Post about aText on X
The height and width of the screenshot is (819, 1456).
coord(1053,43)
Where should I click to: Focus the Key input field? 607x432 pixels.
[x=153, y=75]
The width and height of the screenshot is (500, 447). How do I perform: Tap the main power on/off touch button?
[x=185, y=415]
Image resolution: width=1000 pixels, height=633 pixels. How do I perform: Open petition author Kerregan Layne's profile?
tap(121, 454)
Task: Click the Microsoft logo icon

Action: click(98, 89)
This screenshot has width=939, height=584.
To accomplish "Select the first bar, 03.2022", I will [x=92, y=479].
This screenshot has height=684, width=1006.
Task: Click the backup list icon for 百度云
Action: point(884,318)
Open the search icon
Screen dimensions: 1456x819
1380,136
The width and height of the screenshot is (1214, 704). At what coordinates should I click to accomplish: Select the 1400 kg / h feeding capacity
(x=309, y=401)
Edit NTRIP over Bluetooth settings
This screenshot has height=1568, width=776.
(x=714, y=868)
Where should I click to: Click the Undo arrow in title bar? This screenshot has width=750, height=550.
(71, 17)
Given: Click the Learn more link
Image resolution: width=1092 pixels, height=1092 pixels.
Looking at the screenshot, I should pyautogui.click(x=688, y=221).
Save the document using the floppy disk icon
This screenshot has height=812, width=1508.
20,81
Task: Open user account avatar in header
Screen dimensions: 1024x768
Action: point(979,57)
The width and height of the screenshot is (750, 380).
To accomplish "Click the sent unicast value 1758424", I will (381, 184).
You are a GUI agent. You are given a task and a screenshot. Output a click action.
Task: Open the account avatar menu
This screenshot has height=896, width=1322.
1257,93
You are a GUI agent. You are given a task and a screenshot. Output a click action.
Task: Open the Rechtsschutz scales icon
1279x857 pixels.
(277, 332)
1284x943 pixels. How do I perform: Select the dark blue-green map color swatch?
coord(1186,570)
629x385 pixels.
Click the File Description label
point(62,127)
######
§ **SHORT PROBLEM**
Rewrite all the entries above with "Where do I click to" in place of "Where should I click to" wherever it occurs, keeping everything else the same.

§ **WRITTEN SOLUTION**
Post about aText on X
The height and width of the screenshot is (819, 1456).
coord(1053,43)
Where do I click to: Focus the Key input field? 607x432 pixels.
[x=153, y=75]
The width and height of the screenshot is (500, 447). How do I perform: Tap the main power on/off touch button?
[x=185, y=415]
Image resolution: width=1000 pixels, height=633 pixels. How do I perform: Open petition author Kerregan Layne's profile?
tap(121, 454)
Task: Click the Microsoft logo icon

Action: click(98, 89)
This screenshot has width=939, height=584.
To accomplish "Select the first bar, 03.2022", I will [x=92, y=479].
This screenshot has height=684, width=1006.
Task: Click the backup list icon for 百度云
Action: point(884,318)
Open the search icon
Screen dimensions: 1456x819
1380,136
The width and height of the screenshot is (1214, 704). At what coordinates should I click to accomplish: Select the 1400 kg / h feeding capacity
(x=309, y=401)
Edit NTRIP over Bluetooth settings
This screenshot has height=1568, width=776.
(x=714, y=868)
Where do I click to: Click the Undo arrow in title bar? This screenshot has width=750, height=550.
(71, 17)
Given: Click the Learn more link
Image resolution: width=1092 pixels, height=1092 pixels.
Looking at the screenshot, I should pyautogui.click(x=688, y=221).
Save the document using the floppy disk icon
This screenshot has height=812, width=1508.
20,81
Task: Open user account avatar in header
Screen dimensions: 1024x768
Action: point(979,57)
The width and height of the screenshot is (750, 380).
To accomplish "Click the sent unicast value 1758424", I will (381, 184).
You are a GUI agent. You are given a task and a screenshot. Output a click action.
Task: Open the account avatar menu
This screenshot has height=896, width=1322.
1257,93
You are a GUI agent. You are given a task and a screenshot. Output a click action.
Task: Open the Rechtsschutz scales icon
1279x857 pixels.
(277, 332)
1284x943 pixels. How do I perform: Select the dark blue-green map color swatch?
coord(1186,570)
629x385 pixels.
Click the File Description label
point(62,127)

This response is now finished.